RECORDS PROVIDED:
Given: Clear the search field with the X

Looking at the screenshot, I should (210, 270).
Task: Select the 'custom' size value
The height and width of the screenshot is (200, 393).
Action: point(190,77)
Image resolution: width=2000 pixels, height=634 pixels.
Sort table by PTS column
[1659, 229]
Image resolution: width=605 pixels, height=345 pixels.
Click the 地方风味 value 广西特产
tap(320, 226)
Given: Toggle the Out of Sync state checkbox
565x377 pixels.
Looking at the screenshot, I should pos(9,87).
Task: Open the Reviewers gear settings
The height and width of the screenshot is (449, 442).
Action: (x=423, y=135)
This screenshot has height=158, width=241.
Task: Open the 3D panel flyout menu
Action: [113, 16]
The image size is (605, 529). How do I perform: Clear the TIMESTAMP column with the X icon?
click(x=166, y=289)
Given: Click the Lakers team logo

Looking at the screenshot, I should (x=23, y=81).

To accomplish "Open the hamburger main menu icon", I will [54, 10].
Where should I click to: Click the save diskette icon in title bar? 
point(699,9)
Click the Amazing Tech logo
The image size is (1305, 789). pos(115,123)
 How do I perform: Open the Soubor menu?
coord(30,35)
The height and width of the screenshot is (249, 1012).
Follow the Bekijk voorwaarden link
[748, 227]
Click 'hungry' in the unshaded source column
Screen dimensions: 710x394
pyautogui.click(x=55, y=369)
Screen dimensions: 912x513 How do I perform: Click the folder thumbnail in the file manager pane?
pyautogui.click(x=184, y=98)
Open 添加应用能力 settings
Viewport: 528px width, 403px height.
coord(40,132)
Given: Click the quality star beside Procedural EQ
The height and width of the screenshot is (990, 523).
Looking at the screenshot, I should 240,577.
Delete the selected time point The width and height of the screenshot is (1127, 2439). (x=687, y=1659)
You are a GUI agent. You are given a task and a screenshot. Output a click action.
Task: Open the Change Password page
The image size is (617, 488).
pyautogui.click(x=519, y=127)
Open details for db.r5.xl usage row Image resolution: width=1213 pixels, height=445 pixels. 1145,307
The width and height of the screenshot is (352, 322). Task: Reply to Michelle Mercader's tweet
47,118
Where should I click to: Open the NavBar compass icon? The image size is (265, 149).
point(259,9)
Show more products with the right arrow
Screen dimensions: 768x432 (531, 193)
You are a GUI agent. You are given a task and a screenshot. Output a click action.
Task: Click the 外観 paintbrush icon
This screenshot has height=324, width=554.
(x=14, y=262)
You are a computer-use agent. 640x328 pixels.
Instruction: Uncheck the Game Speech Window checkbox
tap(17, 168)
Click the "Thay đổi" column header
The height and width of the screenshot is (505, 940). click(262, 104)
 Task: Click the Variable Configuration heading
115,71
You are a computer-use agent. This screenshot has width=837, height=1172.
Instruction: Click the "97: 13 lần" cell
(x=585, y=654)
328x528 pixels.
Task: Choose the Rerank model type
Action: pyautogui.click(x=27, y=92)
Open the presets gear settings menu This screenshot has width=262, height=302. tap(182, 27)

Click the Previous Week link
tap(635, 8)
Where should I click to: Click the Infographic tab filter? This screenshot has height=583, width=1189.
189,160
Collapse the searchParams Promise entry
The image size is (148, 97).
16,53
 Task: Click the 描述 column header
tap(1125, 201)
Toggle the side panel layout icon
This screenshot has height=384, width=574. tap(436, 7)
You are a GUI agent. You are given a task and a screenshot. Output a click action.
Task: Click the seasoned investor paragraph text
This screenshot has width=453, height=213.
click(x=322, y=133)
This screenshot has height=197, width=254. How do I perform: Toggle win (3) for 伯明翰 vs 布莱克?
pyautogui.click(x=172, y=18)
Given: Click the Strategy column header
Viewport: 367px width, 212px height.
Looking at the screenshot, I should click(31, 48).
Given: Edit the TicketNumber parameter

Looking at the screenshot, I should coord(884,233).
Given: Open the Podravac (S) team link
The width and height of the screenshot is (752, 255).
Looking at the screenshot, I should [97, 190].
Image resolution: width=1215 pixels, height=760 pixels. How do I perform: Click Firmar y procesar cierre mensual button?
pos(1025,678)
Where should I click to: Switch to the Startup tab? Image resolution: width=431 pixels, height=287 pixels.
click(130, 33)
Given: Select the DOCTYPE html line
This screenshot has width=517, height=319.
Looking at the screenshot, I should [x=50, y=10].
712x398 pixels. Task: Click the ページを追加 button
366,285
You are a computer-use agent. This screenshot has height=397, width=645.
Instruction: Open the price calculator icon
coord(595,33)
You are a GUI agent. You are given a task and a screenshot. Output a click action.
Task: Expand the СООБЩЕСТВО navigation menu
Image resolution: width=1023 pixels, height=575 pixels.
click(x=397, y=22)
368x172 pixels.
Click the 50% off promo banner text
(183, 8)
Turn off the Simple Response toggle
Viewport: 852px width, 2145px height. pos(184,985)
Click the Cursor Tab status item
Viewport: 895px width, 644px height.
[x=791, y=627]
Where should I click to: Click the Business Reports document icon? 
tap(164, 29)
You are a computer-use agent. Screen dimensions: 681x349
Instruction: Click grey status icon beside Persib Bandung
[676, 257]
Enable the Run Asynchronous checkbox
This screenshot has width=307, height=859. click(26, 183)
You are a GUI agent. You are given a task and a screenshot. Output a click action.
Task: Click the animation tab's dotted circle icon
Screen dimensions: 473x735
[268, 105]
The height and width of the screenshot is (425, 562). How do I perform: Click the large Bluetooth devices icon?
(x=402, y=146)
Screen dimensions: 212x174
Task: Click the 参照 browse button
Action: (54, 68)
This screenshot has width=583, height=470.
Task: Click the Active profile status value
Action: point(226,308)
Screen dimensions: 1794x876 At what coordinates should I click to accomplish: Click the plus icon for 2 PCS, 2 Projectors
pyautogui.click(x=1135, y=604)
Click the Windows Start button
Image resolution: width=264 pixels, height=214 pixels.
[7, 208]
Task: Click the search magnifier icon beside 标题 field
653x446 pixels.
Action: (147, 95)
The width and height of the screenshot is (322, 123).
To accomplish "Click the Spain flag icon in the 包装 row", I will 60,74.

PROBLEM: Lines containing "will": tally them across the records above and give the total alone.

TASK SOLUTION: 2